Foss became a well-known war hero; a 1943 Life magazine cover proclaimed him ``America's No. 1 Ace.''
He also served as a colonel in the Air Force in the Korean War and was awarded the Medal of Honor, the Distinguished Flying Cross, the Bronze Star, Silver Star and Purple Heart. In 1984, he was enshrined in the National Aviation Hall of Fame in Dayton, Ohio.
Foss was featured prominently in Tom Brokaw's book ``The Greatest Generation.''
After the war, Foss, a Republican, served in the state Legislature for five years before becoming governor from 1955 to 1959.

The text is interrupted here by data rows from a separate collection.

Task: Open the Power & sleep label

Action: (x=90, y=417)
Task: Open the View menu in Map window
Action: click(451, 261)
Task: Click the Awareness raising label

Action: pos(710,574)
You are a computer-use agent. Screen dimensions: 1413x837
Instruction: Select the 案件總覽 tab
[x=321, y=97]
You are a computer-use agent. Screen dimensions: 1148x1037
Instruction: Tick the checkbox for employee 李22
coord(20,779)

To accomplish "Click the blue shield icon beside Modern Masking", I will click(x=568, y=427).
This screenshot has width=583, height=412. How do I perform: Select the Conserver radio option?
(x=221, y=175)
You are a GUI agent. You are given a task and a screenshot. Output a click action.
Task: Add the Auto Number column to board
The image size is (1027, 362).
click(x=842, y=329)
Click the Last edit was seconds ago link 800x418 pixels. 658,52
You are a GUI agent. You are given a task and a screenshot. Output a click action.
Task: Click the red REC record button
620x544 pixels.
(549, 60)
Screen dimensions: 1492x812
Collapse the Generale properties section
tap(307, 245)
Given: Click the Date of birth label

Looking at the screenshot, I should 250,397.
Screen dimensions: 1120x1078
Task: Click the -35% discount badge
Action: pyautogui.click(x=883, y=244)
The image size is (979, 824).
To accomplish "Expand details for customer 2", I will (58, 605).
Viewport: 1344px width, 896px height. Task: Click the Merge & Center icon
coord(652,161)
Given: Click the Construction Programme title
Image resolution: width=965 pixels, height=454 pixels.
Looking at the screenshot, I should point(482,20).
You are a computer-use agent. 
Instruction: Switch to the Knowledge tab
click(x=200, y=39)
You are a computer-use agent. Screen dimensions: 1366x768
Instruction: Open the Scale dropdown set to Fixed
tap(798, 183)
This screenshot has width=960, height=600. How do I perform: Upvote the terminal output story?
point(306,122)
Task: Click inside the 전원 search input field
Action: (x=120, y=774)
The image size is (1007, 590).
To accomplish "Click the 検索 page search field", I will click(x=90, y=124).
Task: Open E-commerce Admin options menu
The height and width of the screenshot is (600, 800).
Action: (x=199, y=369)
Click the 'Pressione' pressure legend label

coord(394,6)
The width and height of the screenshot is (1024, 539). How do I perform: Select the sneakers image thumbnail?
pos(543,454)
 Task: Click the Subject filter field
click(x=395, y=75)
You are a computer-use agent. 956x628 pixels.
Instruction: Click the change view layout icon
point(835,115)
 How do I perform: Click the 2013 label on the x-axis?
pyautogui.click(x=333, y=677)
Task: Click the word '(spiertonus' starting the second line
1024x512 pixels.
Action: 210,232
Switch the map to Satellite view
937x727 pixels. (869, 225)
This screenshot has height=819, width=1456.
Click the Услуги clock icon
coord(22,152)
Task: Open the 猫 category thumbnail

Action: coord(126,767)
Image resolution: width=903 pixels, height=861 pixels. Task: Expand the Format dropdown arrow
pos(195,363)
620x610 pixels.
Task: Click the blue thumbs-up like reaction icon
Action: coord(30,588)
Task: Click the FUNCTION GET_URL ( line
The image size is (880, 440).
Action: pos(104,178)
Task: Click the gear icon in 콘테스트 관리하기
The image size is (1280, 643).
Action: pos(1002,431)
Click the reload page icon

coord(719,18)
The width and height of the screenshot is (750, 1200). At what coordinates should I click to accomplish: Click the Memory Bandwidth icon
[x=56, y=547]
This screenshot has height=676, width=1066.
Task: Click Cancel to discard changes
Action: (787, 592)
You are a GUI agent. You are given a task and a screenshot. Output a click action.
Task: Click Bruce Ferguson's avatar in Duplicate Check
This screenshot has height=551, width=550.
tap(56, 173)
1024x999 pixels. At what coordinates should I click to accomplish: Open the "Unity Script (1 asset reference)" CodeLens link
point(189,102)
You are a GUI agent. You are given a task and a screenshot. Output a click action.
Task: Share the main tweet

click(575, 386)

He then became the first commissioner of the American Football League, which began play in 1960 to challenge the established National Football League. Foss held the post until 1966, and the leagues merged in 1970.
He also hosted two television sportsmen's shows, ``The American Sportsman'' and ``The Outdoorsman: Joe Foss'' and was president of the National Rifle Association from 1988 to 1990.
Hector McGeachy Jr.
FAYETTEVILLE, N.C. (AP) _ Hector McGeachy Jr., a president pro tempore and majority leader in the state Senate during the late 1960s, died Wednesday at age 85.
The son of a longtime Cumberland County sheriff, McGeachy served in the Legislature from 1961-63 and 1965-73. He was the majority leader during the 1967 session and majority leader and president pro tem in 1969.
McGeachy promoted clean water, supported law enforcement and worked for a court reform bill that became law in 1965. He also created the District Court system.
He lost congressional bids to Charlie Rose in 1970 and 1972.
An infantry division officer, McGeachy fought in France and Luxembourg during World War II.
Later, he became a senior partner with the McGeachy, Hudson & Zuravel law firm, where he continued to work until his death.
Although a lifelong Democrat, he supported the presidential campaigns of Republicans Ronald Reagan and the elder George Bush. McGeachy was also a member of three presidential commissions on economic development and drug abuse.